--- DATA EXCERPTS ---
______

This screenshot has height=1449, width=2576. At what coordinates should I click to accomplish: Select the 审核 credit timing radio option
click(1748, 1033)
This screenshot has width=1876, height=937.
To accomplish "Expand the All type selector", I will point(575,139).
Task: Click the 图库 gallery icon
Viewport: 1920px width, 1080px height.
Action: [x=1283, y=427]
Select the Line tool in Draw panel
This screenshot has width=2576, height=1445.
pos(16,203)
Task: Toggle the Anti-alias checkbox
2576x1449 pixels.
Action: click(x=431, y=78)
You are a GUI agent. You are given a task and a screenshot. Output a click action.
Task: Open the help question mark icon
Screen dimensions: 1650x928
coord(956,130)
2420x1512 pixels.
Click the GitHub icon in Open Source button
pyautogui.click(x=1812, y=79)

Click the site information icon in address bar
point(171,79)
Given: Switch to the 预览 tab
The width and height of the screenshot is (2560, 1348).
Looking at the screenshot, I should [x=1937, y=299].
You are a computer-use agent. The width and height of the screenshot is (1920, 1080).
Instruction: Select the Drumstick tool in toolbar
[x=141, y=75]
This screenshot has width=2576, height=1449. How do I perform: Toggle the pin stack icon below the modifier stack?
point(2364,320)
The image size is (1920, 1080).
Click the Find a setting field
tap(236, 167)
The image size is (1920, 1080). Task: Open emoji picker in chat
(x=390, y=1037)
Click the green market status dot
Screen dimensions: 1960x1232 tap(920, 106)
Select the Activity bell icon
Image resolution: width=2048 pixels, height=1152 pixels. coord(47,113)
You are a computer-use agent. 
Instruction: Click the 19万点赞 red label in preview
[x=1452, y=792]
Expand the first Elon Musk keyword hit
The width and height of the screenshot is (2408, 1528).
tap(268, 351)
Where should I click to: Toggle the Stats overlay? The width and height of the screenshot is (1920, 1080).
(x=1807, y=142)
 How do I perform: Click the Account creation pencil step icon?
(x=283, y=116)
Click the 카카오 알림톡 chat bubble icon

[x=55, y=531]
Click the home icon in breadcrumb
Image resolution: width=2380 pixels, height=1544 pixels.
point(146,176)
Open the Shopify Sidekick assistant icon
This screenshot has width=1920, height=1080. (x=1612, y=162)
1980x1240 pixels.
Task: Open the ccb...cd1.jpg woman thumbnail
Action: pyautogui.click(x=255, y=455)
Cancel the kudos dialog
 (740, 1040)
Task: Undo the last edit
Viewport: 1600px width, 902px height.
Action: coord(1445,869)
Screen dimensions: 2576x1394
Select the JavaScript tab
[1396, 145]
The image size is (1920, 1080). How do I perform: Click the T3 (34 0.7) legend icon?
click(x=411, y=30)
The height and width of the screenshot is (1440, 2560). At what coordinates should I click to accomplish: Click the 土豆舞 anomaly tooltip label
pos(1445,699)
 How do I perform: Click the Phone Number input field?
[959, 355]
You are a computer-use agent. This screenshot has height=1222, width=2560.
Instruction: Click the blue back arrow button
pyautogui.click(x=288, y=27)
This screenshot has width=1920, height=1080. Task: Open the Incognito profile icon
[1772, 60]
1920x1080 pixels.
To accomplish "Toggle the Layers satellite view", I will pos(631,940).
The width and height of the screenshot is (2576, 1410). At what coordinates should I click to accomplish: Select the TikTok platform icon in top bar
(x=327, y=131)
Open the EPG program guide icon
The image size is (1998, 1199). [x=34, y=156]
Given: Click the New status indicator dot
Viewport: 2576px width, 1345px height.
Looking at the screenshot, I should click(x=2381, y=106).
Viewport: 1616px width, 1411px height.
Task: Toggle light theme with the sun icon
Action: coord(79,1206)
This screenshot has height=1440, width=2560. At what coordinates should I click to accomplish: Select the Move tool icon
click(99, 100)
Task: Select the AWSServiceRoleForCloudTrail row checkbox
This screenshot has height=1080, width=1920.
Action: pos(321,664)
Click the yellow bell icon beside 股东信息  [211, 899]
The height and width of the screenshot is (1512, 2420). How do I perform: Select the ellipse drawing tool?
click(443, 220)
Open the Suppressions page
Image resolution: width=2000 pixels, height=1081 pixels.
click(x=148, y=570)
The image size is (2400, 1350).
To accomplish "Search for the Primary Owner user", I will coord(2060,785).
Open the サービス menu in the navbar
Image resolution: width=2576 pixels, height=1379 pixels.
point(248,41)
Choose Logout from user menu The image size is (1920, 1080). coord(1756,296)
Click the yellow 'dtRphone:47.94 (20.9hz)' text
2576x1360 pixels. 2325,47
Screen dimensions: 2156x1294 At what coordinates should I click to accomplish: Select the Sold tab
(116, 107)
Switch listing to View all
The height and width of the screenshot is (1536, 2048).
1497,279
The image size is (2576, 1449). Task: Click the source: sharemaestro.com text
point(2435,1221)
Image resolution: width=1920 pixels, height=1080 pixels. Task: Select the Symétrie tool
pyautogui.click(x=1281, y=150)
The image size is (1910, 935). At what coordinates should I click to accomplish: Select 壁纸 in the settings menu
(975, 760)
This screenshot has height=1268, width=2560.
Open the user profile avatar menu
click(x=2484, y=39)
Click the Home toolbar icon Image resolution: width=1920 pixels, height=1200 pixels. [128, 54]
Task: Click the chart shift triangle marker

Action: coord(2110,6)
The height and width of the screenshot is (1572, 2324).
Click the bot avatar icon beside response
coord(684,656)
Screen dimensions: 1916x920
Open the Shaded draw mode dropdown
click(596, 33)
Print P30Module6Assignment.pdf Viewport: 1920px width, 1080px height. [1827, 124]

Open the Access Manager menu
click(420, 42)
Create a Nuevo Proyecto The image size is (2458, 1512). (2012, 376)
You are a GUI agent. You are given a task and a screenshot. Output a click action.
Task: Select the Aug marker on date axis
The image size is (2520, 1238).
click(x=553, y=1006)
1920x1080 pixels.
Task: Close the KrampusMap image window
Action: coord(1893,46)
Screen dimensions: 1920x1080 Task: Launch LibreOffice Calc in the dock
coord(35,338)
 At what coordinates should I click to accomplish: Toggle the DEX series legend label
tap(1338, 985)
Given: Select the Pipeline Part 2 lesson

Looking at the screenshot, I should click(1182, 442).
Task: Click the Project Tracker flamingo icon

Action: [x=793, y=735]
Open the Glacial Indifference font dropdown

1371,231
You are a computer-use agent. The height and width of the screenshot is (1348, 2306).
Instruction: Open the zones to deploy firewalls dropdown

______

--- ACTION ITEM ---
Type out the listing again with nothing changed.

--- SOLUTION TO THIS PROBLEM ---
This screenshot has height=1449, width=2576. At what coordinates should I click to accomplish: Select the 审核 credit timing radio option
click(1748, 1033)
This screenshot has width=1876, height=937.
To accomplish "Expand the All type selector", I will point(575,139).
Task: Click the 图库 gallery icon
Viewport: 1920px width, 1080px height.
Action: [x=1283, y=427]
Select the Line tool in Draw panel
This screenshot has width=2576, height=1445.
pos(16,203)
Task: Toggle the Anti-alias checkbox
2576x1449 pixels.
Action: click(x=431, y=78)
You are a GUI agent. You are given a task and a screenshot. Output a click action.
Task: Open the help question mark icon
Screen dimensions: 1650x928
coord(956,130)
2420x1512 pixels.
Click the GitHub icon in Open Source button
pyautogui.click(x=1812, y=79)

Click the site information icon in address bar
point(171,79)
Given: Switch to the 预览 tab
The width and height of the screenshot is (2560, 1348).
Looking at the screenshot, I should [x=1937, y=299].
You are a computer-use agent. The width and height of the screenshot is (1920, 1080).
Instruction: Select the Drumstick tool in toolbar
[x=141, y=75]
This screenshot has width=2576, height=1449. How do I perform: Toggle the pin stack icon below the modifier stack?
point(2364,320)
The image size is (1920, 1080).
Click the Find a setting field
tap(236, 167)
The image size is (1920, 1080). Task: Open emoji picker in chat
(x=390, y=1037)
Click the green market status dot
Screen dimensions: 1960x1232 tap(920, 106)
Select the Activity bell icon
Image resolution: width=2048 pixels, height=1152 pixels. coord(47,113)
You are a computer-use agent. 
Instruction: Click the 19万点赞 red label in preview
[x=1452, y=792]
Expand the first Elon Musk keyword hit
The width and height of the screenshot is (2408, 1528).
tap(268, 351)
Where should I click to: Toggle the Stats overlay? The width and height of the screenshot is (1920, 1080).
(x=1807, y=142)
 How do I perform: Click the Account creation pencil step icon?
(x=283, y=116)
Click the 카카오 알림톡 chat bubble icon

[x=55, y=531]
Click the home icon in breadcrumb
Image resolution: width=2380 pixels, height=1544 pixels.
point(146,176)
Open the Shopify Sidekick assistant icon
This screenshot has width=1920, height=1080. (x=1612, y=162)
1980x1240 pixels.
Task: Open the ccb...cd1.jpg woman thumbnail
Action: pyautogui.click(x=255, y=455)
Cancel the kudos dialog
 (740, 1040)
Task: Undo the last edit
Viewport: 1600px width, 902px height.
Action: coord(1445,869)
Screen dimensions: 2576x1394
Select the JavaScript tab
[1396, 145]
The image size is (1920, 1080). How do I perform: Click the T3 (34 0.7) legend icon?
click(x=411, y=30)
The height and width of the screenshot is (1440, 2560). At what coordinates should I click to accomplish: Click the 土豆舞 anomaly tooltip label
pos(1445,699)
 How do I perform: Click the Phone Number input field?
[959, 355]
You are a computer-use agent. This screenshot has height=1222, width=2560.
Instruction: Click the blue back arrow button
pyautogui.click(x=288, y=27)
This screenshot has width=1920, height=1080. Task: Open the Incognito profile icon
[1772, 60]
1920x1080 pixels.
To accomplish "Toggle the Layers satellite view", I will pos(631,940).
The width and height of the screenshot is (2576, 1410). At what coordinates should I click to accomplish: Select the TikTok platform icon in top bar
(x=327, y=131)
Open the EPG program guide icon
The image size is (1998, 1199). [x=34, y=156]
Given: Click the New status indicator dot
Viewport: 2576px width, 1345px height.
Looking at the screenshot, I should click(x=2381, y=106).
Viewport: 1616px width, 1411px height.
Task: Toggle light theme with the sun icon
Action: coord(79,1206)
This screenshot has height=1440, width=2560. At what coordinates should I click to accomplish: Select the Move tool icon
click(99, 100)
Task: Select the AWSServiceRoleForCloudTrail row checkbox
This screenshot has height=1080, width=1920.
Action: pos(321,664)
Click the yellow bell icon beside 股东信息  [211, 899]
The height and width of the screenshot is (1512, 2420). How do I perform: Select the ellipse drawing tool?
click(443, 220)
Open the Suppressions page
Image resolution: width=2000 pixels, height=1081 pixels.
click(x=148, y=570)
The image size is (2400, 1350).
To accomplish "Search for the Primary Owner user", I will coord(2060,785).
Open the サービス menu in the navbar
Image resolution: width=2576 pixels, height=1379 pixels.
point(248,41)
Choose Logout from user menu The image size is (1920, 1080). coord(1756,296)
Click the yellow 'dtRphone:47.94 (20.9hz)' text
2576x1360 pixels. 2325,47
Screen dimensions: 2156x1294 At what coordinates should I click to accomplish: Select the Sold tab
(116, 107)
Switch listing to View all
The height and width of the screenshot is (1536, 2048).
1497,279
The image size is (2576, 1449). Task: Click the source: sharemaestro.com text
point(2435,1221)
Image resolution: width=1920 pixels, height=1080 pixels. Task: Select the Symétrie tool
pyautogui.click(x=1281, y=150)
The image size is (1910, 935). At what coordinates should I click to accomplish: Select 壁纸 in the settings menu
(975, 760)
This screenshot has height=1268, width=2560.
Open the user profile avatar menu
click(x=2484, y=39)
Click the Home toolbar icon Image resolution: width=1920 pixels, height=1200 pixels. [128, 54]
Task: Click the chart shift triangle marker

Action: coord(2110,6)
The height and width of the screenshot is (1572, 2324).
Click the bot avatar icon beside response
coord(684,656)
Screen dimensions: 1916x920
Open the Shaded draw mode dropdown
click(596, 33)
Print P30Module6Assignment.pdf Viewport: 1920px width, 1080px height. [1827, 124]

Open the Access Manager menu
click(420, 42)
Create a Nuevo Proyecto The image size is (2458, 1512). (2012, 376)
You are a GUI agent. You are given a task and a screenshot. Output a click action.
Task: Select the Aug marker on date axis
The image size is (2520, 1238).
click(x=553, y=1006)
1920x1080 pixels.
Task: Close the KrampusMap image window
Action: coord(1893,46)
Screen dimensions: 1920x1080 Task: Launch LibreOffice Calc in the dock
coord(35,338)
 At what coordinates should I click to accomplish: Toggle the DEX series legend label
tap(1338, 985)
Given: Select the Pipeline Part 2 lesson

Looking at the screenshot, I should click(1182, 442).
Task: Click the Project Tracker flamingo icon

Action: [x=793, y=735]
Open the Glacial Indifference font dropdown

1371,231
You are a computer-use agent. The height and width of the screenshot is (1348, 2306).
Instruction: Open the zones to deploy firewalls dropdown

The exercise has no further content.